• _Fragmento del texto_
↓

En alguna entrevista, Arreola observó que «el animal es el espejo del hombre [...] En el animal vemos nuestra caricatura, que es una de las formas artísticas que más ayudan a conocernos». 
      Arreola escribió conceptuosos sonetos en su juventud, y que no ha coleccionado. Y probó el teatro en dos piezas en un acto, La hora de todos (1954), interesante y traducida al francés, y Tercera llamada(1971), que es quizá su única obra prescindible; e hizo buenas traducciones del francés de textos de su predilección, especialmente de Paul Claudel. 
      La feria (1963) es la única novela de Arreola y fue su despedida de la literatura escrita. Su tema es Zapotlán el Grande, tierra de su autor. Cuenta la historia y la vida del pueblo deteniéndose sobre todo en los conflictos de los naturales para recuperar sus tierras; en los grandes temblores que destruyeron el pueblo; en los azares de la organización de las fiestas de octubre en honor de San José, el santo patrono; en la aventura agrícola de un zapatero que se mete a campesino; en las maliciosas confesiones de un muchacho; en las aventuras de las mujeres de vida alegre que regentea María La Matraca, con la singular historia de Concha de Fierro y el torero Pedro Corrales; en los amores de un adolescente y los afanes culturales del Ateneo Tzaputlatena con la poetisa Alejandrina; en las historias de muchachas robadas y abandonadas; y en el castillo pirotécnico de don Atilano, incendiado por unos desalmados. El resultado de este cúmulo de historias es encantador, lleno de frescura y gracia. El contrapunto con que se van hilvanando los diferentes hilos y el lenguaje popular de la región funciona con naturalidad. Hay frecuentes citas y trasposiciones de los profetas bíblicos y de los Evangelios apócrifos, así como de documentos históricos. En suma, Juan José Arreola escribió un hermoso y animado homenaje a su tierra natal.

↑

• _Enunciado 1_
Del texto sobre Arreola, vuelve a escribir el pasaje que empieza en las palabras "En alguna entrevista, Arreola" y termina después de "de Paul Claudel.", y sustituye "sonetos" por "poemas".
El texto sobre Arreola no tiene nada que ver con los registros.

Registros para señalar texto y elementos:
↓

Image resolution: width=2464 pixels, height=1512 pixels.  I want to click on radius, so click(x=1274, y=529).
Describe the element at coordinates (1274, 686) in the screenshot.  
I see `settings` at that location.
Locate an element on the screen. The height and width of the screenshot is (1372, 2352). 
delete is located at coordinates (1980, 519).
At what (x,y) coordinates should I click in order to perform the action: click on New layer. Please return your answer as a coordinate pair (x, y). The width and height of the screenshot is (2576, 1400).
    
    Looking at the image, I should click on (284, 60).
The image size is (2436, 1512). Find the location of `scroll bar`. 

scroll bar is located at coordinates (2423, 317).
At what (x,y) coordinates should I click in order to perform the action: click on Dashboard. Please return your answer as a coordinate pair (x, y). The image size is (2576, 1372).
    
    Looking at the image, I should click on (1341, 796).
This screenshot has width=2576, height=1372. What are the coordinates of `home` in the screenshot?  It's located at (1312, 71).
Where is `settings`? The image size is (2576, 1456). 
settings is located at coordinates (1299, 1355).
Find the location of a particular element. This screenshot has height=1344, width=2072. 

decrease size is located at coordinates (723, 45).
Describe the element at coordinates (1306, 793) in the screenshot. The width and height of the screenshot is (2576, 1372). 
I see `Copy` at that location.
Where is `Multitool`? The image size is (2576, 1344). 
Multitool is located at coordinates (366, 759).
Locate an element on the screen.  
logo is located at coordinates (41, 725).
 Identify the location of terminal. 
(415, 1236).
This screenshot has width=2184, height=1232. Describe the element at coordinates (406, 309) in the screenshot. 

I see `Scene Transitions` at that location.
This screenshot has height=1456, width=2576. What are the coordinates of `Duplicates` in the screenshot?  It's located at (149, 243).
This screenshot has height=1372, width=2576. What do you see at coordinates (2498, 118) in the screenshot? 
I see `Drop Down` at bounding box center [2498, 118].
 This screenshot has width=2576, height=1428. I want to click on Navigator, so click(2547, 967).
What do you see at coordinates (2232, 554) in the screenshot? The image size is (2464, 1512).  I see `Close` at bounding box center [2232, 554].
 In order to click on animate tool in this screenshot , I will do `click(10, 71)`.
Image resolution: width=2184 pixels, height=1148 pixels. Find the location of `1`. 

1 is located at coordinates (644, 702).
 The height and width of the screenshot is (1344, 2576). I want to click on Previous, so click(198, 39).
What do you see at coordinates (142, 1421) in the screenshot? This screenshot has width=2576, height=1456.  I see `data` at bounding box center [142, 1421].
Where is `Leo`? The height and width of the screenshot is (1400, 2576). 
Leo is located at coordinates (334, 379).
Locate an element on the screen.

↑

• _Enunciado 2_
Busca en los registros cada línea que tenga la palabra "Describe" y cópiala.

• _Resultado del ejercicio 1_
En alguna entrevista, Arreola observó que «el animal es el espejo del hombre [...] En el animal vemos nuestra caricatura, que es una de las formas artísticas que más ayudan a conocernos». 
      Arreola escribió conceptuosos poemas en su juventud, y que no ha coleccionado. Y probó el teatro en dos piezas en un acto, La hora de todos (1954), interesante y traducida al francés, y Tercera llamada(1971), que es quizá su única obra prescindible; e hizo buenas traducciones del francés de textos de su predilección, especialmente de Paul Claudel.

• _Resultado del ejercicio 2_
Describe the element at coordinates (1274, 686) in the screenshot.  
Describe the element at coordinates (1306, 793) in the screenshot. The width and height of the screenshot is (2576, 1372). 
This screenshot has width=2184, height=1232. Describe the element at coordinates (406, 309) in the screenshot. 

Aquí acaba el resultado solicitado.